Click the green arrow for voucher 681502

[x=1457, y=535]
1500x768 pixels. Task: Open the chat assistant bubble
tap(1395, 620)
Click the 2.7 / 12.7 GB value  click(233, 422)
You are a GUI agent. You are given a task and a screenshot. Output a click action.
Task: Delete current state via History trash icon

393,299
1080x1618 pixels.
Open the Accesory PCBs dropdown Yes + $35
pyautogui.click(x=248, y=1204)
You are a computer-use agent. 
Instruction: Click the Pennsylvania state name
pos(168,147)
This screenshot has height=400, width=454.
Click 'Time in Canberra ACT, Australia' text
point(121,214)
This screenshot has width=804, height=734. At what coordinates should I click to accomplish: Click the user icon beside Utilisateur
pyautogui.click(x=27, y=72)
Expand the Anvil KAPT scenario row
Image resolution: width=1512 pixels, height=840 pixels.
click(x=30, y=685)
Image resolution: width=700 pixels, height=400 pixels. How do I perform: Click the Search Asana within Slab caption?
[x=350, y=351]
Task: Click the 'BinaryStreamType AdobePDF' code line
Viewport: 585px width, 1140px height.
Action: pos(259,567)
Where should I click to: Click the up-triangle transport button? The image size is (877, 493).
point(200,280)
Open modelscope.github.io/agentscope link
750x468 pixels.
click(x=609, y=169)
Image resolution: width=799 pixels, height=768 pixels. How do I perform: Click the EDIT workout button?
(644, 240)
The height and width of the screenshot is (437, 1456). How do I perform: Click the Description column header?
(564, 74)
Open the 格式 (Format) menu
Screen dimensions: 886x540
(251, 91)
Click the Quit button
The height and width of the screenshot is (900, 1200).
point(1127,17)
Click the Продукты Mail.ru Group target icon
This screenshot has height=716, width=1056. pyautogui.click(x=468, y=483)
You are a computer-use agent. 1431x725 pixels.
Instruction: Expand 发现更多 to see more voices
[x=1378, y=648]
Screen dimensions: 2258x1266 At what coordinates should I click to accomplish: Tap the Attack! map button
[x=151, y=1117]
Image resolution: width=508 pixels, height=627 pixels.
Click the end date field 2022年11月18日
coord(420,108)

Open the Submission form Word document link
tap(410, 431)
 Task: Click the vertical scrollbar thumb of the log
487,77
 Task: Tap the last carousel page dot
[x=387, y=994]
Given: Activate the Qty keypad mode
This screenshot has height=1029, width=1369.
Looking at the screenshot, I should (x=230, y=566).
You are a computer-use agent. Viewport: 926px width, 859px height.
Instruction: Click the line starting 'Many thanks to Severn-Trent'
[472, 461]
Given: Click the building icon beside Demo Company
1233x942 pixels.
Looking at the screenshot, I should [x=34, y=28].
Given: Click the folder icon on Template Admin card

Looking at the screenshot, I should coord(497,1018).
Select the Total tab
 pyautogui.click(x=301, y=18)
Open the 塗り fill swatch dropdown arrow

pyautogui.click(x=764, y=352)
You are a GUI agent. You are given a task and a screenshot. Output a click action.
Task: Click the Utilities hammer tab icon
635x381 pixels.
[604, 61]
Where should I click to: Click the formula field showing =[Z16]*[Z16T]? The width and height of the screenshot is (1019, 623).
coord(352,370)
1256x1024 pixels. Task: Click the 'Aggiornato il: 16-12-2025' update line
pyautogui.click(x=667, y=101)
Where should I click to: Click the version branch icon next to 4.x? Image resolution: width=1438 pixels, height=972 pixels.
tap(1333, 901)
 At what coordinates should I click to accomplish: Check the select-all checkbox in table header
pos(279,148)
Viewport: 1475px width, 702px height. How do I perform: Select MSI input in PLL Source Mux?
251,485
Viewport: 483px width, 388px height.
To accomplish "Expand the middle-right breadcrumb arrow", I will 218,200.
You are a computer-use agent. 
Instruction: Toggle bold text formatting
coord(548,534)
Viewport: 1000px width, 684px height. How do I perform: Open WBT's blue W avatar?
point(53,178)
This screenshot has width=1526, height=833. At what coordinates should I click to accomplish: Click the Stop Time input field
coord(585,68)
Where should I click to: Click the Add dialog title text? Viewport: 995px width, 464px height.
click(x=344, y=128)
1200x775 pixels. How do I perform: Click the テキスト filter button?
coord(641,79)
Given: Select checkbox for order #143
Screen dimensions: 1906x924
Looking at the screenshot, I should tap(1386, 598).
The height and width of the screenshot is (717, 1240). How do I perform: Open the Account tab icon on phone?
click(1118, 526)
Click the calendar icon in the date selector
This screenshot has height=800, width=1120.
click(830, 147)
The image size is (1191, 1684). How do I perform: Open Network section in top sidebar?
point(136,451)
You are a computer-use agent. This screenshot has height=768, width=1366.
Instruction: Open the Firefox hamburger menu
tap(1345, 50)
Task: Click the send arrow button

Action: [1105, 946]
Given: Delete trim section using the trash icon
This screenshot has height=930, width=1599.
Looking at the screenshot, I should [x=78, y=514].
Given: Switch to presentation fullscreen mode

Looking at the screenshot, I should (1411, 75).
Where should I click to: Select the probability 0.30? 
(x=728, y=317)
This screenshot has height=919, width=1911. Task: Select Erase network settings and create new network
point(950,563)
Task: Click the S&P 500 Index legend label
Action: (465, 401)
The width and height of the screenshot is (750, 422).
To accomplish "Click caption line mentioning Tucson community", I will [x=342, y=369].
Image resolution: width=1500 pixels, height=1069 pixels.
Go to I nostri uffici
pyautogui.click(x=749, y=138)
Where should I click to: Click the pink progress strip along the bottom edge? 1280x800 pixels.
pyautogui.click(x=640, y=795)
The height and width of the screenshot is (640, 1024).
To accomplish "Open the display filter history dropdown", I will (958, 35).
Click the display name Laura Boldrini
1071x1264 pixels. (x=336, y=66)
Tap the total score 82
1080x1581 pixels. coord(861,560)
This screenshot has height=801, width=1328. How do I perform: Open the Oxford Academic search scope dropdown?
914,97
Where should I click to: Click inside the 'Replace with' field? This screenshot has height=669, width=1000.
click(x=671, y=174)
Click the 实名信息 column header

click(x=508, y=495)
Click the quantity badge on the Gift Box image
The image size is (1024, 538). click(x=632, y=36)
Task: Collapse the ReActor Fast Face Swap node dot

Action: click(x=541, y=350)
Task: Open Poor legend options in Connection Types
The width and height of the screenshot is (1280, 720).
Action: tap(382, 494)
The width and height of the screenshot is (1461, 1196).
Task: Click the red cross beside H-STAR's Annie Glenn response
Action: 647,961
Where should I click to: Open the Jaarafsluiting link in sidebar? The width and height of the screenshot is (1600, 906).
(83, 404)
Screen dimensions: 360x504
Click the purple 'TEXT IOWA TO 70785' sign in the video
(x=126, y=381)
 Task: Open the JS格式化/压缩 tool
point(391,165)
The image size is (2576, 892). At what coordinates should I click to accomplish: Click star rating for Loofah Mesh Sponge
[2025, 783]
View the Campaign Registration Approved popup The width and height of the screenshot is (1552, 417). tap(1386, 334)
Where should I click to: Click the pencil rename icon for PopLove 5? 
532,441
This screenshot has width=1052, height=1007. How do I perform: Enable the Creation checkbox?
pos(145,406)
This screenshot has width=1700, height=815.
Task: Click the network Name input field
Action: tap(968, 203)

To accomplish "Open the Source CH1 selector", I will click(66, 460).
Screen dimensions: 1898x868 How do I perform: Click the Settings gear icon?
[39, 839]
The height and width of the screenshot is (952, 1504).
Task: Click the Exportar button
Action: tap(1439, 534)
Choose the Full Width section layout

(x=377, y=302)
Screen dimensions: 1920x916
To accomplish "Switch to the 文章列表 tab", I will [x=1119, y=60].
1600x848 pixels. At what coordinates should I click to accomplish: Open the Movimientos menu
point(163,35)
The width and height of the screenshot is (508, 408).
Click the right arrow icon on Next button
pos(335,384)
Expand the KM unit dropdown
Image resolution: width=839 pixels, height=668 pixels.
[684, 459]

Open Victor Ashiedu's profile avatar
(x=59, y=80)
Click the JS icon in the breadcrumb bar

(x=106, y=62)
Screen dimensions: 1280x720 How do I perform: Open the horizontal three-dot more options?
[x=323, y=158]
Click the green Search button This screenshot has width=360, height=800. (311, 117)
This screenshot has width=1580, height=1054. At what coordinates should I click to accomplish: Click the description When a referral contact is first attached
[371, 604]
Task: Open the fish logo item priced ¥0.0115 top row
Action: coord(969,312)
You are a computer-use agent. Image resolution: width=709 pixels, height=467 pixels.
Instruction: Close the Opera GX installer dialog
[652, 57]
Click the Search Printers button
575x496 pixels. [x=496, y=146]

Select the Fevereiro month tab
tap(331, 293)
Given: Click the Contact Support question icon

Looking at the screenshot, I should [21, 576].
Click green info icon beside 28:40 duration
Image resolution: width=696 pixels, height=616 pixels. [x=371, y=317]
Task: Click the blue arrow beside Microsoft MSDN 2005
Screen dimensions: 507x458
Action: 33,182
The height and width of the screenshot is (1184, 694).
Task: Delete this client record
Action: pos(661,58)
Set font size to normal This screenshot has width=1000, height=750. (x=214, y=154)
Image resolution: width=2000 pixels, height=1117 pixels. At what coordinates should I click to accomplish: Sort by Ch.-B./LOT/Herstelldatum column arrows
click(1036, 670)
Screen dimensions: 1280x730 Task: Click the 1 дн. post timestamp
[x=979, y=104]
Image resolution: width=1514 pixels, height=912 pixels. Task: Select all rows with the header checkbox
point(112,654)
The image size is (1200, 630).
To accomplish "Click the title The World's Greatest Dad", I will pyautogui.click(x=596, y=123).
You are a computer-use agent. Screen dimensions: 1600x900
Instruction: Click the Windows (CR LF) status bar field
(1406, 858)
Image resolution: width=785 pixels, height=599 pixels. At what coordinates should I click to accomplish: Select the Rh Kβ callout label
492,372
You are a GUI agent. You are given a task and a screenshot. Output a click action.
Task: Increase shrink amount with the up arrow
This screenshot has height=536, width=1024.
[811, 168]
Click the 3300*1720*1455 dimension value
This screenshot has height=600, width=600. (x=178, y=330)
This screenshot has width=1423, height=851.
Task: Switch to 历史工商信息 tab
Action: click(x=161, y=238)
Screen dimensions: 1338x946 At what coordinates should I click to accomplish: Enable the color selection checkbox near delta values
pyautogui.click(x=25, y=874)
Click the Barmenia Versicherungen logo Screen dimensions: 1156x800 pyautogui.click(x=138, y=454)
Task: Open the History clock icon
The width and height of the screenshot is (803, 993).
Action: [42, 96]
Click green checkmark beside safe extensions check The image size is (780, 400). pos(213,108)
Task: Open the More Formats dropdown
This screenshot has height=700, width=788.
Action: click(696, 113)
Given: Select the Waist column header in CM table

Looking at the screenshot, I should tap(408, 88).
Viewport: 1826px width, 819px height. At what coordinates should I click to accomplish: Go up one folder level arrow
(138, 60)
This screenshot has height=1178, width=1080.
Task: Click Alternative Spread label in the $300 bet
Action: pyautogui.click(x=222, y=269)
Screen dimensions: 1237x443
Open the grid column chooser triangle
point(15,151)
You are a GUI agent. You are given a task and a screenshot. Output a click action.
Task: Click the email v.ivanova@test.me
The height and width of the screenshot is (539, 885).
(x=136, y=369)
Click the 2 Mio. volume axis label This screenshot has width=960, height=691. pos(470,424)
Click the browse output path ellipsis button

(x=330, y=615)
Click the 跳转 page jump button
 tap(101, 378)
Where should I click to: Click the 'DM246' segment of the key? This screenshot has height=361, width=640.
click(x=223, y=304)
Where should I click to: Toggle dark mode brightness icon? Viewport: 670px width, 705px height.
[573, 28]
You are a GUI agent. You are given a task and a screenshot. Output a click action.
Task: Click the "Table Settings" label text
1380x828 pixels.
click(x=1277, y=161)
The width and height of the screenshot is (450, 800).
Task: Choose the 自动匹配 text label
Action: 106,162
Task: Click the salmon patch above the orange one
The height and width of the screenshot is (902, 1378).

■ **Required work**: Your answer must consist solely of the lines above between the line holding "Click the 3300*1720*1455 dimension value" and the line holding "Task: Open the More Formats dropdown", inclusive, copied exactly.

■ **Exercise result**:
Click the 3300*1720*1455 dimension value
This screenshot has height=600, width=600. (x=178, y=330)
This screenshot has width=1423, height=851.
Task: Switch to 历史工商信息 tab
Action: click(x=161, y=238)
Screen dimensions: 1338x946 At what coordinates should I click to accomplish: Enable the color selection checkbox near delta values
pyautogui.click(x=25, y=874)
Click the Barmenia Versicherungen logo Screen dimensions: 1156x800 pyautogui.click(x=138, y=454)
Task: Open the History clock icon
The width and height of the screenshot is (803, 993).
Action: [42, 96]
Click green checkmark beside safe extensions check The image size is (780, 400). pos(213,108)
Task: Open the More Formats dropdown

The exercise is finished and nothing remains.